Le 28 juin 1864, dans un vaste hangar, non loin de la gare de Lévis, 467 immigrants
attendent l’heure du départ d’un train spécial qui doit les conduire
jusqu’à Montréal. En période d’immigration intense des Européens vers
l’Amérique, Québec était l’un des principaux ports d’entrée aussi bien
pour le Canada que pour les États-Unis. Le Grand Tronc transporte à l’intérieur du
continent des milliers d’immigrants et il manque de personnel
et de
matériel roulant. La compagnie de chemin de fer dut prendre la décision d’aménager
des wagons de marchandises en voitures pour passagers.
Parti de Pointe-Lévis le train se dirige vers Richmond, centre ferroviaire important des
Cantons de l’Est. Richmond était le lieu où l’on replaçait la locomotive et
l'équipage. L’ingénieur qui étais aux commandes de la lococmotive jusqu’à
Montréal avait été promu ingénieur régulier la semaine auparavant. C’est avec
une certaine inquiétude qu’il prend les commandes de la locomotive, surtout que pour
une première fois il tirait un train de voyageurs et non de marchandises.

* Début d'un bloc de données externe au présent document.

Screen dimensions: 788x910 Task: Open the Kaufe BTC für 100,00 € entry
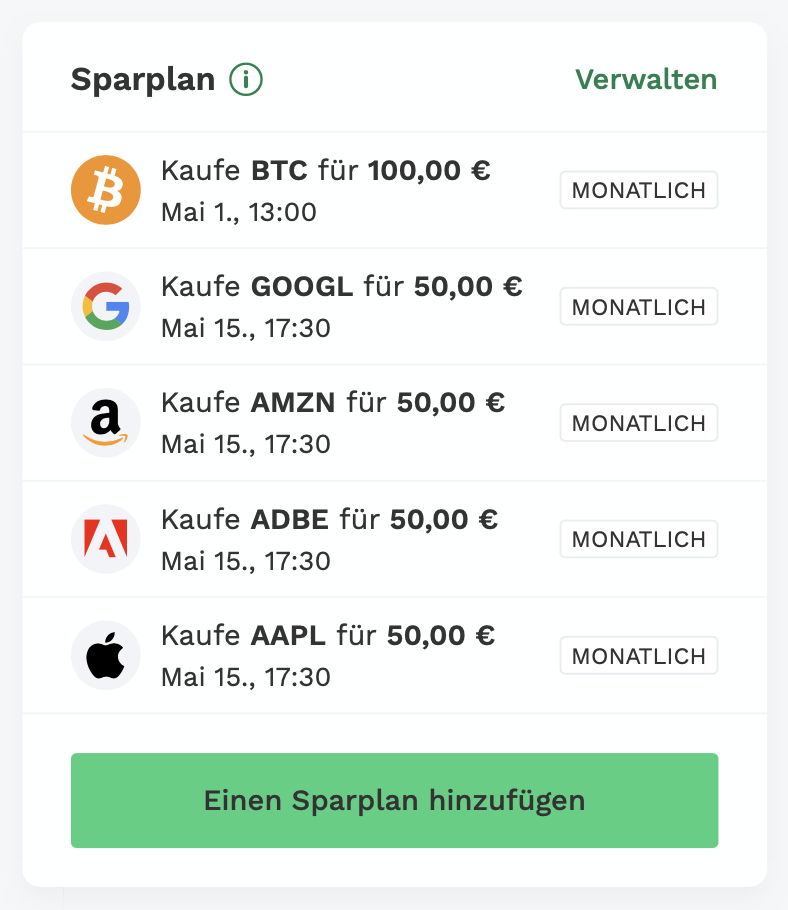click(325, 171)
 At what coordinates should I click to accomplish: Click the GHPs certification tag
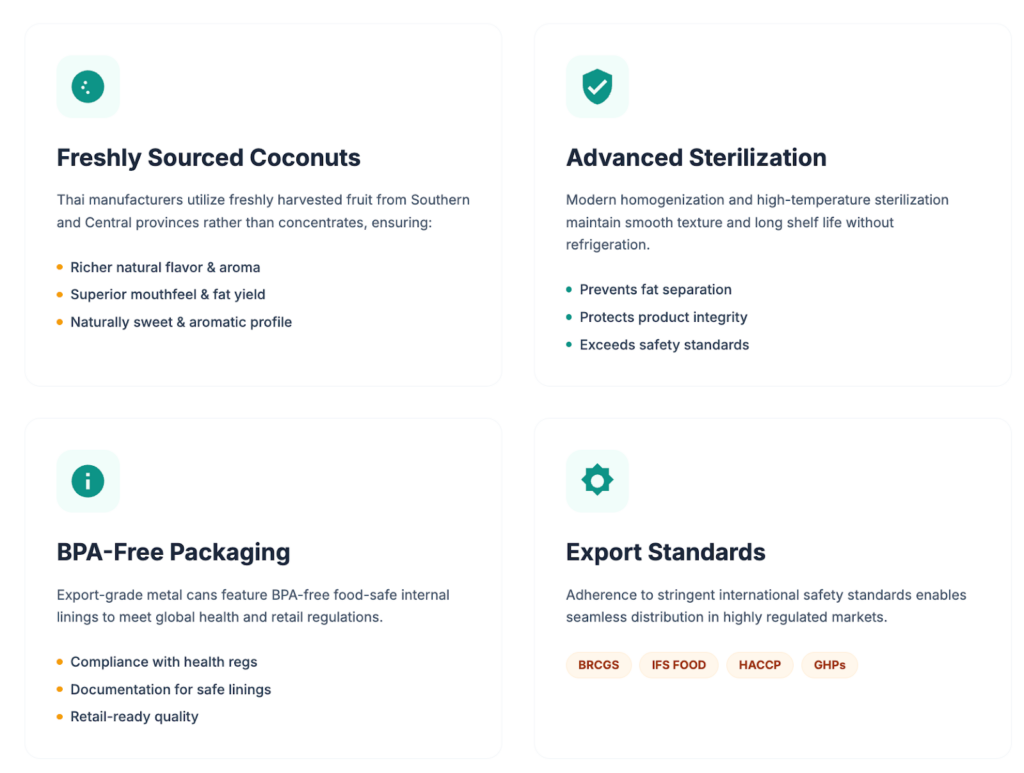[x=829, y=665]
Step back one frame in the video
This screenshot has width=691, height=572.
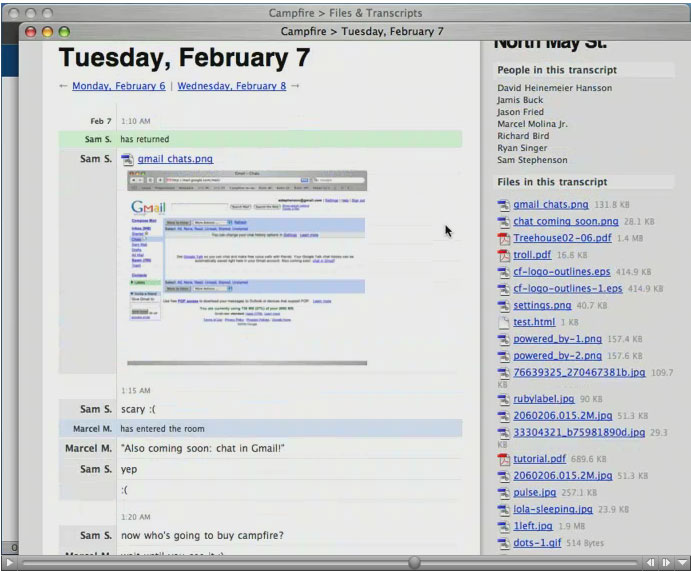point(651,563)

Une fois arrivé à Acton, le convoi s’arrête pour faire le plein d’eau et de
bois. Arrivée à Saint-Hyacinthe, on demande au conducteur du train de s’immobiliser
sur la voie d’évitement pour en laisser passer un autre. Le prochain arrêt :
Saint-Hilaire. Tout ingénieur expérimenté sait qu’une fois rendu à cet endroit,
on doit faire attention car, au-delà de la gare, la voie comporte plusieurs
particularités. Avant d’enjamber le Richelieu, la voie ferrée vire à droite en
même temps qu’elle descend vers le pont. Le règlement du chemin de fer stipule que
les trains doivent faire un arrêt complet avant de s’engager sur le pont.

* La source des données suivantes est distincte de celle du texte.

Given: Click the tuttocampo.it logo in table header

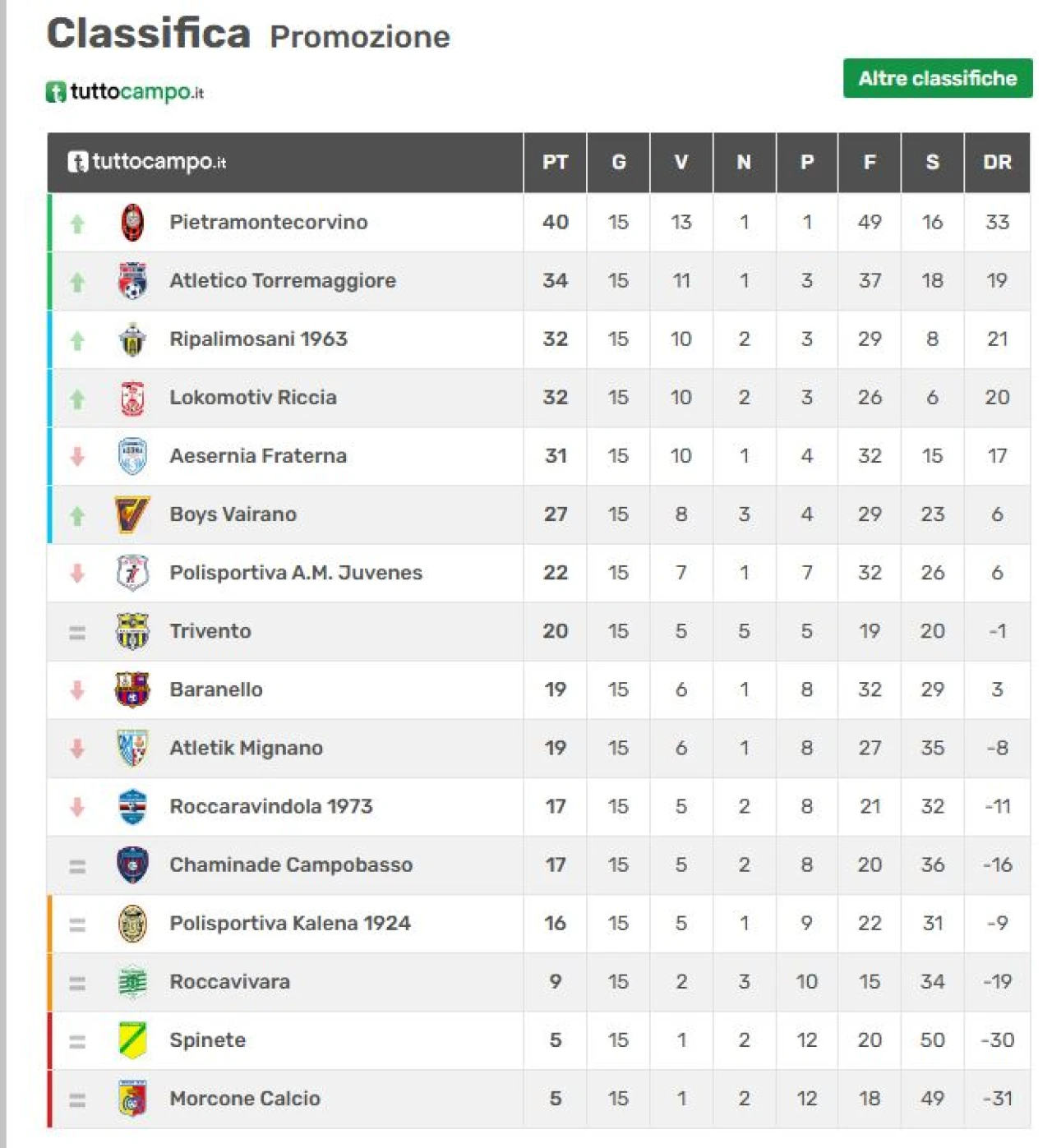Looking at the screenshot, I should pyautogui.click(x=147, y=162).
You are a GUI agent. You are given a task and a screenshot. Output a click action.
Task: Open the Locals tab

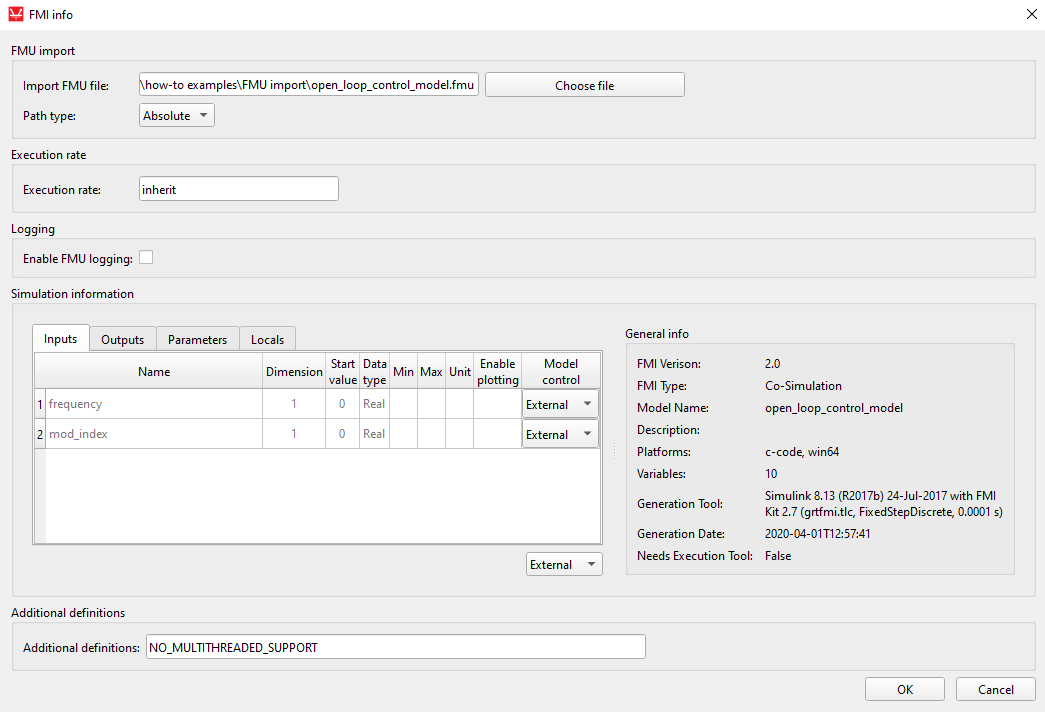click(267, 340)
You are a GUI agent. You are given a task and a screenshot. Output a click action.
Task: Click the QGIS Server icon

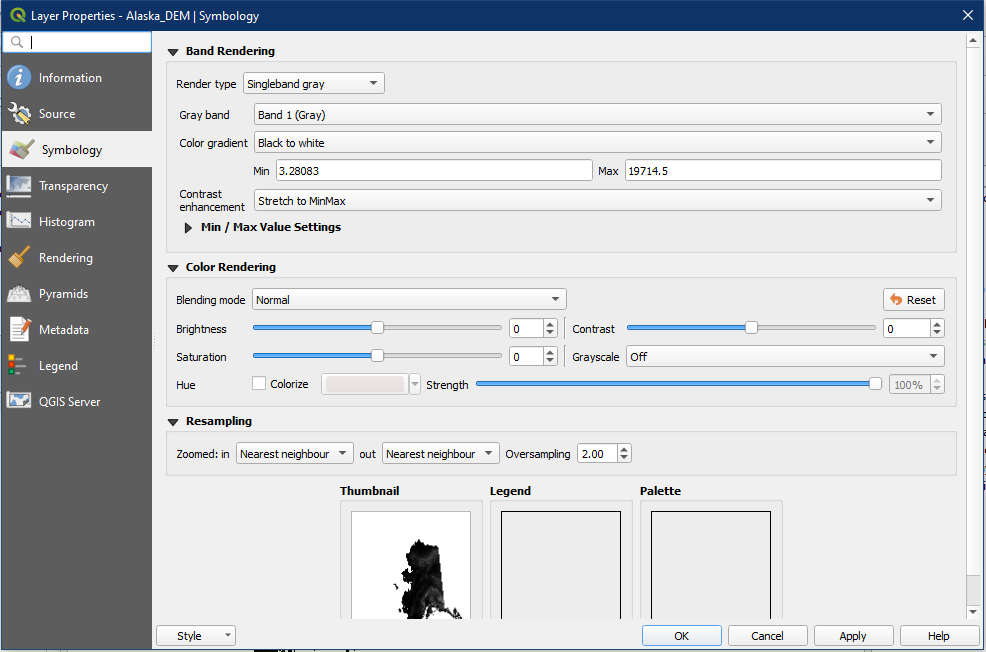pyautogui.click(x=19, y=402)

La nuit du 29 juin 1864, alors que le pont tournant était ouvert pour laisser passer un convoi de barges, le nouvel ingénieur qui ignore la consigne de l’arrêt obligatoire ne tient pas compte du fanal rouge et s’engage sur le pont. Il s’ensuit un fracas infernal : le train s’engouffre dans le vide. Les wagons empilés les uns sur les autres s’entassent dans le lit de la rivière. Témoin de ce qui vient d’arriver, l’assistant avise son supérieur, le chef de gare et gardien du pont. Immédiatement, on demande de l’aide de Montréal. Une équipe de secours est dépêchée sur les lieux. Durant toute la nuit et le jour suivant, une partie de la population locale aide les victimes à sortir de leur fâcheuse position. La nouvelle du désastre se répand comme une traînée de poudre. Informée par les journaux, une foule de curieux s’amène sur les lieux de l’accident. Un drame d’une ampleur aussi considérable était chose rare à l’époque.
Au lendemain de la tragédie s’ouvre l’enquête du coroner. Ce dernier
assisté des membres du jury se rend à Belœil. Après un certain temps, les jurés
se font une idée assez précise de l’accident. Au même moment, plusieurs rescapés
reviennent sur les lieux afin d’identifier leurs morts. Cette délicate tâche prend
beaucoup de temps vu les circonstances et le manque de cercueils sur place.
Le 12 juillet 1864, le jury rendait son verdict : Les victimes ont trouvé la mort suite
au fait qu’ils ont été précipités avec la locomotive et le convoi de wagons dans
la rivière Richelieu à l’endroit du pont tournant près de la gare de Belœil.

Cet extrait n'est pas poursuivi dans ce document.